The Raptors have reportedly been searching for frontcourt replacements in the form of Myles Turner, Jakob Poeltl, Daniel Theis, and even Domantas Sabonis. And that makes a lot of sense to me. While Precious Achiuwa has shown some impressive flashes, especially on the defensive end, and Khem Birch has been solid in the 23 games he has played this season, neither has been a reliable starting-calibre centre this season, and a lot of the Raptors' issues on both ends of the floor stem from their lack of one.

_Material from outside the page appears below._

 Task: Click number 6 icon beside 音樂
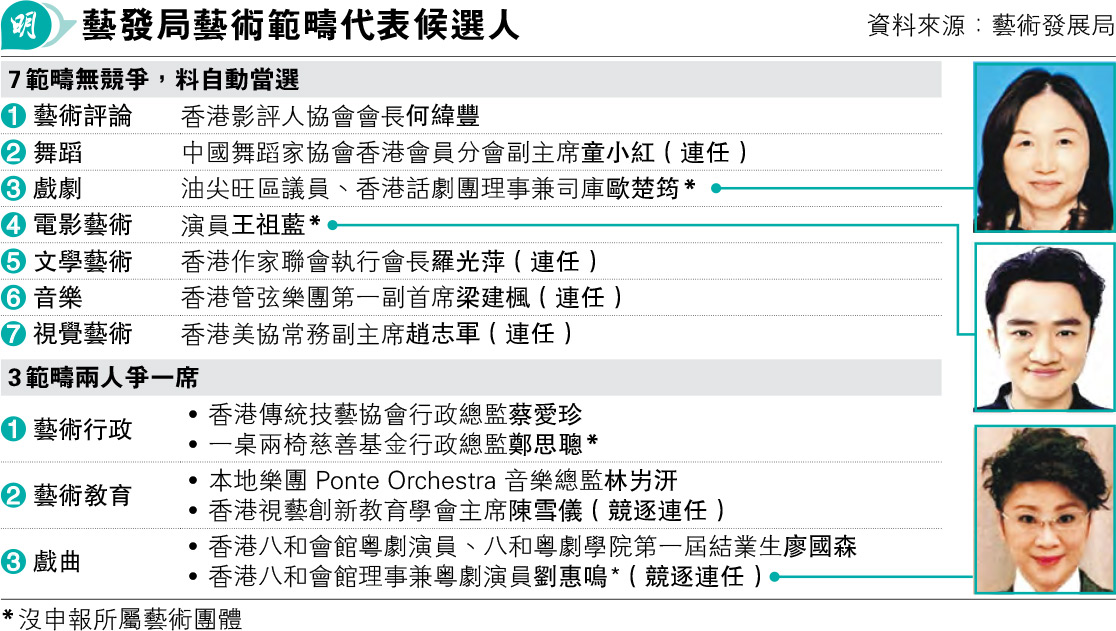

Defensively, bringing in a traditional rim protector would allow the Raptors to be less aggressive helping off the corners and sending multiple bodies to the paint, theoretically bringing down their foul rate, which ranks third-highest in the league. It would also reduce the amount of corner threes they surrender, which also ranks third highest. They could play a more traditional defence in addition to their current frenetic, switch-heavy, small-ball style, which I believe has utility but would probably work better in small, matchup-dependant doses.

Offensively, a good pick-and-roll centre who could catch lobs and finish at the rim and in the short mid-range area would put a lot of additional pressure on the rim, forcing the opposing defence to collapse off the corners and thereby free up space for the Raptors' perimeter players. If they could snag a centre like Turner or Richaun Holmes, who each provide their own form of floor-spacing in addition to being good pick-and-roll finishers, the Raptors would really be cooking with gas on offence.

Teams like the Oklahoma City Thunder and Philadelphia 76ers have made a segment of NBA fans obsessed with the idea of tanking for high draft picks in hopes of landing that franchise-altering superstar that the Raptors haven’t had since Leonard. But the reality is that tanking rarely works out for the best, and even when it does, it comes after years and years of suffering.

What I recommend Raptors fans do instead of playing with the draft simulator is to relish in the very competitive and very young team that goes to battle every other night. Because they are going to scrap. With the exception of a couple porous showings, the Raptors have fought extremely hard this season, and they are always an interesting and weird and fun and most importantly different team than the other 29 around the NBA.

Relish in that, and if you do, I bet you’ll find yourself wanting to watch this Raptors team play more games down the stretch of the season as opposed to less.